▶ _TASK REQUIREMENTS_:
From the records below, extract only the lines running from the line with "Viewport: 480px width, 360px height." to the line with "Task: Click the Version column header", both lines included, reproducing them exactly.

*** Opening GIVEN DATA ***

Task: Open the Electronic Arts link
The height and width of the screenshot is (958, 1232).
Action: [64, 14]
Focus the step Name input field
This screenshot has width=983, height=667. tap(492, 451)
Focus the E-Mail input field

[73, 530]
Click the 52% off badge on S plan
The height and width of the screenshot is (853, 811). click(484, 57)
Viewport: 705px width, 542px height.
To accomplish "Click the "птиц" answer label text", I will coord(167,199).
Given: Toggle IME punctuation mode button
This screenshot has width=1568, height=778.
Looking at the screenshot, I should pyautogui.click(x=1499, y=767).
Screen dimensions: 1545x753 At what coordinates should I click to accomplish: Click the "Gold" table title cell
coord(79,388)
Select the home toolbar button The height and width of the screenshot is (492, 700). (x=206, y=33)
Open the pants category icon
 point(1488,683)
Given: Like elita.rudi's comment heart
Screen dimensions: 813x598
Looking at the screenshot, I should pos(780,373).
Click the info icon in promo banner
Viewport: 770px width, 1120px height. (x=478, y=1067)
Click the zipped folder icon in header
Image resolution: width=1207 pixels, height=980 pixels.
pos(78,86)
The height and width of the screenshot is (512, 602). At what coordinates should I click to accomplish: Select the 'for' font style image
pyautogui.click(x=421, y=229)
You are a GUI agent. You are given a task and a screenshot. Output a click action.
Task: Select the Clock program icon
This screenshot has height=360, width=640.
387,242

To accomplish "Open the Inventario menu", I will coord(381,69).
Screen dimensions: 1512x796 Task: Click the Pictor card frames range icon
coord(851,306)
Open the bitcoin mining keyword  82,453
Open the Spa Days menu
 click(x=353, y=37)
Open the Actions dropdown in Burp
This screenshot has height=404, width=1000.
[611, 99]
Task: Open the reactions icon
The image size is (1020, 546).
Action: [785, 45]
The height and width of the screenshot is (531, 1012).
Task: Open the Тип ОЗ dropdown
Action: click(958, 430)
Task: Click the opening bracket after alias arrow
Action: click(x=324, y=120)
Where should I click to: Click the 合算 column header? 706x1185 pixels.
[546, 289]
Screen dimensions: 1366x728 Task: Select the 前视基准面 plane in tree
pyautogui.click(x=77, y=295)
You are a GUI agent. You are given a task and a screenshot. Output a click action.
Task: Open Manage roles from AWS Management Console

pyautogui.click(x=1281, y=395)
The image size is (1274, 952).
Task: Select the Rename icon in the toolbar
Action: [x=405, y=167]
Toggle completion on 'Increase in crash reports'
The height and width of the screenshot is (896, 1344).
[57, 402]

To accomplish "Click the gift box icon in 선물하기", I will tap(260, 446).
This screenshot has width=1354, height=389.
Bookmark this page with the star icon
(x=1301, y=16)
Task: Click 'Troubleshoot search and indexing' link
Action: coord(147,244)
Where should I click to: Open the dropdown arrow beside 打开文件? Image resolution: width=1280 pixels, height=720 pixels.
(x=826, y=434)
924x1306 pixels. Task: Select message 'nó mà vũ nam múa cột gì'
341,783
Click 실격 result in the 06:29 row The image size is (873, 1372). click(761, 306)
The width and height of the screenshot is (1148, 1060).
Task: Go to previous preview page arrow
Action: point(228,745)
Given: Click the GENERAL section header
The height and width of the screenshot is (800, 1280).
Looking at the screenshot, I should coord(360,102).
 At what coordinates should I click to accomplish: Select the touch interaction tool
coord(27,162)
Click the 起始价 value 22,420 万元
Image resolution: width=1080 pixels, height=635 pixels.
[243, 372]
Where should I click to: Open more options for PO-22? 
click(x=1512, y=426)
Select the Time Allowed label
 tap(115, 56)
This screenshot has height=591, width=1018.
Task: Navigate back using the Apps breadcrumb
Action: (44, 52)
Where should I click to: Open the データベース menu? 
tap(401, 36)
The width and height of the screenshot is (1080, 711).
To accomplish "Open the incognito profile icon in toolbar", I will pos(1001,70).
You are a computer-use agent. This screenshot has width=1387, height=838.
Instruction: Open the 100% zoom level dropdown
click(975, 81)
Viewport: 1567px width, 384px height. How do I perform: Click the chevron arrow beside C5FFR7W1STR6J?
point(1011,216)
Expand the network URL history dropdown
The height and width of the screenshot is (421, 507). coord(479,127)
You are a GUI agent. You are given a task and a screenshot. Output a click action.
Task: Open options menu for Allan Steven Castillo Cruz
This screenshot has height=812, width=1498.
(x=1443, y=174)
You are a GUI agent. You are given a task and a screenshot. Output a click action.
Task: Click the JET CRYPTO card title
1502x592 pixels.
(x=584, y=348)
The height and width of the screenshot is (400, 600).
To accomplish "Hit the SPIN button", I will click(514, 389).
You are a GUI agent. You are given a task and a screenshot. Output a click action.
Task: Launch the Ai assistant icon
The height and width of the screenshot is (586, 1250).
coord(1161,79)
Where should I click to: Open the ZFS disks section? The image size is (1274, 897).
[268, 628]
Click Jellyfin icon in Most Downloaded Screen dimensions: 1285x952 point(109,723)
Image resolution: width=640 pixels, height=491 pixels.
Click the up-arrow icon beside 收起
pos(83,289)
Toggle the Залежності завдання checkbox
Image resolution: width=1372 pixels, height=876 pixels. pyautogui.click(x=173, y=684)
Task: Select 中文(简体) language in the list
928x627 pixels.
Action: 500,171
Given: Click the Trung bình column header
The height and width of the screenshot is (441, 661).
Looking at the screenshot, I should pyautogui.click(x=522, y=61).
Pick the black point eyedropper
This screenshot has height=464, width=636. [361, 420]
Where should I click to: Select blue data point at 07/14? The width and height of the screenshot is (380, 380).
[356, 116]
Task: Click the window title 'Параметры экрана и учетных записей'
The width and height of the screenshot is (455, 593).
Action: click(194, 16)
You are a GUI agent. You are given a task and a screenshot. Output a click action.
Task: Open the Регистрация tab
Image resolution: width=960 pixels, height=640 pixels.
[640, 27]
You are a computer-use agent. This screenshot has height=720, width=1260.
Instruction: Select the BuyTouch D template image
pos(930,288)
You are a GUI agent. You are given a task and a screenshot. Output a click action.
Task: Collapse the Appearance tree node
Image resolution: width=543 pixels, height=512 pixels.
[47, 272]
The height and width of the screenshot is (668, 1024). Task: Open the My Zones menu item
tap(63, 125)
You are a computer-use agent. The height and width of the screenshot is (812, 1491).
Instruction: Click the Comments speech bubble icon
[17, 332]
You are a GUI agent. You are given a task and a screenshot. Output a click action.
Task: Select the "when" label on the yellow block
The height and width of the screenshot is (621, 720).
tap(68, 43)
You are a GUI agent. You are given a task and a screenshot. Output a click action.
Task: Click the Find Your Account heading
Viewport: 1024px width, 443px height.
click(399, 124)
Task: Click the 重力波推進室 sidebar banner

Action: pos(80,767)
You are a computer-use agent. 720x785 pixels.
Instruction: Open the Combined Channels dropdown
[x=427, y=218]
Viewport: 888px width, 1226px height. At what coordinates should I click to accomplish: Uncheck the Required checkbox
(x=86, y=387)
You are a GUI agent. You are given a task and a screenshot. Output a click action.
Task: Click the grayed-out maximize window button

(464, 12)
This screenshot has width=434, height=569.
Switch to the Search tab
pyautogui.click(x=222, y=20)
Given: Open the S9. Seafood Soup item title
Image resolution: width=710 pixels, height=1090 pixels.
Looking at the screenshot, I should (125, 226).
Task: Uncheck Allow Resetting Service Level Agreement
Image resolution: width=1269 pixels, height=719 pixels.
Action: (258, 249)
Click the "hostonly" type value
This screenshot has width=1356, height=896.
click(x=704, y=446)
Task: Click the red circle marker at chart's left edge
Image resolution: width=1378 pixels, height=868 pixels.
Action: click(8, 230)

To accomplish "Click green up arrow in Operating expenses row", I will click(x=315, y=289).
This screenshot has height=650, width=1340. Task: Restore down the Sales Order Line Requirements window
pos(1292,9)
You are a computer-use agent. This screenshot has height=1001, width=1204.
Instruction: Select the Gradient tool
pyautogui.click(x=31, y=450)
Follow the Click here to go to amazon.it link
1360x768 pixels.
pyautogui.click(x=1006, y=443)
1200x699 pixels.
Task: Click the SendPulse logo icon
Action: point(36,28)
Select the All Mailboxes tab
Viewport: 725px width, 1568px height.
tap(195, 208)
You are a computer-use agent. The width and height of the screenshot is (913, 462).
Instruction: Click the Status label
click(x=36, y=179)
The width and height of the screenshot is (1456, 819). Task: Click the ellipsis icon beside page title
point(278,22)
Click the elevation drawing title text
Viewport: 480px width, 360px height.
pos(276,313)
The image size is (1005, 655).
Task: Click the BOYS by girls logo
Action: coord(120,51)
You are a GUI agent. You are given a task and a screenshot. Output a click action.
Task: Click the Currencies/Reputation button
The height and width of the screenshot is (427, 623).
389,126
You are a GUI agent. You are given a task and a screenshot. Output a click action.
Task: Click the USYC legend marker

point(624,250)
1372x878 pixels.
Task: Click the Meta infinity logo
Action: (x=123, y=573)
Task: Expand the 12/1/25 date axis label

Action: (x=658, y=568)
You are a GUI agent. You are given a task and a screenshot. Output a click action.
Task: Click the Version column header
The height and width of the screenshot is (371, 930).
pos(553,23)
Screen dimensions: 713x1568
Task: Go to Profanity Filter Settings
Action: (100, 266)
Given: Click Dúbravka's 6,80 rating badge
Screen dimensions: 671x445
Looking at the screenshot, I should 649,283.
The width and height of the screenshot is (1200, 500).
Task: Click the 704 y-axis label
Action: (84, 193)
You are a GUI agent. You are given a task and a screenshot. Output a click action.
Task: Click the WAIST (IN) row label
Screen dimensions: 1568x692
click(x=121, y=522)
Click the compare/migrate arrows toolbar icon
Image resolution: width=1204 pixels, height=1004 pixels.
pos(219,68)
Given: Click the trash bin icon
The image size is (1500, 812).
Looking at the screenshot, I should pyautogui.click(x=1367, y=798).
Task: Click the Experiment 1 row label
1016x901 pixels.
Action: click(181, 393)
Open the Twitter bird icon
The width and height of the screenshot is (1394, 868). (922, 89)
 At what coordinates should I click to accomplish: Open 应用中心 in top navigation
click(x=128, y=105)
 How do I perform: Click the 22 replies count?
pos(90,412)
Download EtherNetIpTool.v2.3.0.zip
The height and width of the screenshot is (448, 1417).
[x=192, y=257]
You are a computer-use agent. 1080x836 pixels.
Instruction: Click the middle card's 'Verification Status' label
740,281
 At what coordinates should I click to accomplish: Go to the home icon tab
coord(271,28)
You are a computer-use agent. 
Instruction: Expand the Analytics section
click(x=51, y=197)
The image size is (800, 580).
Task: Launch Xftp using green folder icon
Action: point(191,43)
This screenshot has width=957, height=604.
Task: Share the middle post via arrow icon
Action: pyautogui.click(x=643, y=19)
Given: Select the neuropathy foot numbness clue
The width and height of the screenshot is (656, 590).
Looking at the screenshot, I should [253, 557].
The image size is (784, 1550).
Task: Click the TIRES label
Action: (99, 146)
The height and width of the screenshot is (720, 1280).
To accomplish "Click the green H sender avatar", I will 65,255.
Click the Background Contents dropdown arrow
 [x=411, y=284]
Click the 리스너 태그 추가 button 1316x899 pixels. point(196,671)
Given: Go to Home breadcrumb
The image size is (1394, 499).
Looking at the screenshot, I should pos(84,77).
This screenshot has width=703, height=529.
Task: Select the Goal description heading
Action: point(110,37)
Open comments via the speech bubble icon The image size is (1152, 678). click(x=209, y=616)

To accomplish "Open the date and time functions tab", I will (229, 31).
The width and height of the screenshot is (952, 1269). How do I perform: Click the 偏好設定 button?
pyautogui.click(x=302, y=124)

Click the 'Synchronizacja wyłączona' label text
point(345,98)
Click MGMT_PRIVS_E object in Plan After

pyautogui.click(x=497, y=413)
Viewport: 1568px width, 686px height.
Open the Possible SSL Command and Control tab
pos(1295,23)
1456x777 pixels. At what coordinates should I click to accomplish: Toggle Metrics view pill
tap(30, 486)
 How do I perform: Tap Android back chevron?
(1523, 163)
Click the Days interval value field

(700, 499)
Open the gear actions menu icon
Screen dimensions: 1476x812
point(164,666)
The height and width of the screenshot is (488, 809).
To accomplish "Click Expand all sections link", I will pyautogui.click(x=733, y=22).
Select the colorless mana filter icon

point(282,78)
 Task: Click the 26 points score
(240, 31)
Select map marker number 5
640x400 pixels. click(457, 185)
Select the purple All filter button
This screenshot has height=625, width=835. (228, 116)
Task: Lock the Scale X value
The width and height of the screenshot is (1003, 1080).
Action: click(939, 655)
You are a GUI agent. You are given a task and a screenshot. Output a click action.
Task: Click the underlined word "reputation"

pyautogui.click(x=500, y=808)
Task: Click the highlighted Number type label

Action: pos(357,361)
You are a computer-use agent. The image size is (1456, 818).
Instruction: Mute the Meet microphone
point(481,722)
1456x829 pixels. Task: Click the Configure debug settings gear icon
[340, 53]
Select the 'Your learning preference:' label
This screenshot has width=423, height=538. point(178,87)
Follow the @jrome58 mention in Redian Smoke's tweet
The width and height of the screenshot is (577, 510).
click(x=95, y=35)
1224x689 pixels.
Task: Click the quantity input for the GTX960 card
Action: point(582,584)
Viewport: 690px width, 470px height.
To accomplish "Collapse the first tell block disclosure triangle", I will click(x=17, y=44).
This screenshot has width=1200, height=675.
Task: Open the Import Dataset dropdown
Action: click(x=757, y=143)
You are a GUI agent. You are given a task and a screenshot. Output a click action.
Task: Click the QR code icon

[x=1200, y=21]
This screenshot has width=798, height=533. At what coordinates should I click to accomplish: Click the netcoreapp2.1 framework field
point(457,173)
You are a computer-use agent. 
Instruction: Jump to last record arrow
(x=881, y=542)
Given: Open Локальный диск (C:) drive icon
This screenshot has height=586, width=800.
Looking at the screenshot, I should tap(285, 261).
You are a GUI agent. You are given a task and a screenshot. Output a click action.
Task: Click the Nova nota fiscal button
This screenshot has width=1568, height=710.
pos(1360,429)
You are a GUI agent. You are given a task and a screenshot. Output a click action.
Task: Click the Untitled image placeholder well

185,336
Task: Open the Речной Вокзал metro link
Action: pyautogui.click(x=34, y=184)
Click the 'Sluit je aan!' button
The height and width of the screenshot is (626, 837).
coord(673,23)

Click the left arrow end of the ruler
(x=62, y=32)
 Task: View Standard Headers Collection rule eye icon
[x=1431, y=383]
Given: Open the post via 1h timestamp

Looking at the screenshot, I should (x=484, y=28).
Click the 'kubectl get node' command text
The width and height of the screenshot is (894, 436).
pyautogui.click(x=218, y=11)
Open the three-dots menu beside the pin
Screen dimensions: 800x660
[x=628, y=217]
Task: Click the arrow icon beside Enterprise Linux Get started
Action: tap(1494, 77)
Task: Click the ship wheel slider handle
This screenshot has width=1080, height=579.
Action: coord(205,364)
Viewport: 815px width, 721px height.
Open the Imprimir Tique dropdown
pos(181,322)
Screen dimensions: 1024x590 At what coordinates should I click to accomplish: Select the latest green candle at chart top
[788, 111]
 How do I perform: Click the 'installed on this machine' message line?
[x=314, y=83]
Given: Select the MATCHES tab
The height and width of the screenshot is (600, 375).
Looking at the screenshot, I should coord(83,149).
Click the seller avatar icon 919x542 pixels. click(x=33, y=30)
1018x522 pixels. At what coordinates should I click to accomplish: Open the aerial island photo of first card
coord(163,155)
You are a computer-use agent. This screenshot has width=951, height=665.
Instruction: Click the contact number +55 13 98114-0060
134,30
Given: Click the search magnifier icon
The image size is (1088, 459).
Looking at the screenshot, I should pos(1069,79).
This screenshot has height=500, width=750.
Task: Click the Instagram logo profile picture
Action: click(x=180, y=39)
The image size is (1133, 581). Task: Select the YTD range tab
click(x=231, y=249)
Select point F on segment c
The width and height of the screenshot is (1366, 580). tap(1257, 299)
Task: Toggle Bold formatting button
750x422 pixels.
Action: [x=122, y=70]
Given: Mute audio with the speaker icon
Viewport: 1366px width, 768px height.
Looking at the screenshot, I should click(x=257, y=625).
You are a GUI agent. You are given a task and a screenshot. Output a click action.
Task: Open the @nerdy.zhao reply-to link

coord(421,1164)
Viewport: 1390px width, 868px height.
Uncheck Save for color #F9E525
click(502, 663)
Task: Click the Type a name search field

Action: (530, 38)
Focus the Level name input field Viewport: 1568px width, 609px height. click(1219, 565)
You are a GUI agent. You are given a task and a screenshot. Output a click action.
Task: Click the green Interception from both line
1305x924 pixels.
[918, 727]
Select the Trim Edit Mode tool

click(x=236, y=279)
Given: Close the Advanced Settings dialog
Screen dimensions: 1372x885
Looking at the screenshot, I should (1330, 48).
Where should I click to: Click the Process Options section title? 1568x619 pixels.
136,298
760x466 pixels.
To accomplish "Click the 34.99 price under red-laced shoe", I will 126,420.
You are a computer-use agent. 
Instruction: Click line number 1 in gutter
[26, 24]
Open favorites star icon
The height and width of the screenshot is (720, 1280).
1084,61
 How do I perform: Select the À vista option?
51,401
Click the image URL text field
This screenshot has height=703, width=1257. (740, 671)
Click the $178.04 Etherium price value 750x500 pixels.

*** Closing GIVEN DATA ***

▶ _OUTPUT OF THE TASK_:
Viewport: 480px width, 360px height.
pos(276,313)
The image size is (1005, 655).
Task: Click the BOYS by girls logo
Action: coord(120,51)
You are a GUI agent. You are given a task and a screenshot. Output a click action.
Task: Click the Currencies/Reputation button
The height and width of the screenshot is (427, 623).
389,126
You are a GUI agent. You are given a task and a screenshot. Output a click action.
Task: Click the USYC legend marker

point(624,250)
1372x878 pixels.
Task: Click the Meta infinity logo
Action: (x=123, y=573)
Task: Expand the 12/1/25 date axis label

Action: (x=658, y=568)
You are a GUI agent. You are given a task and a screenshot. Output a click action.
Task: Click the Version column header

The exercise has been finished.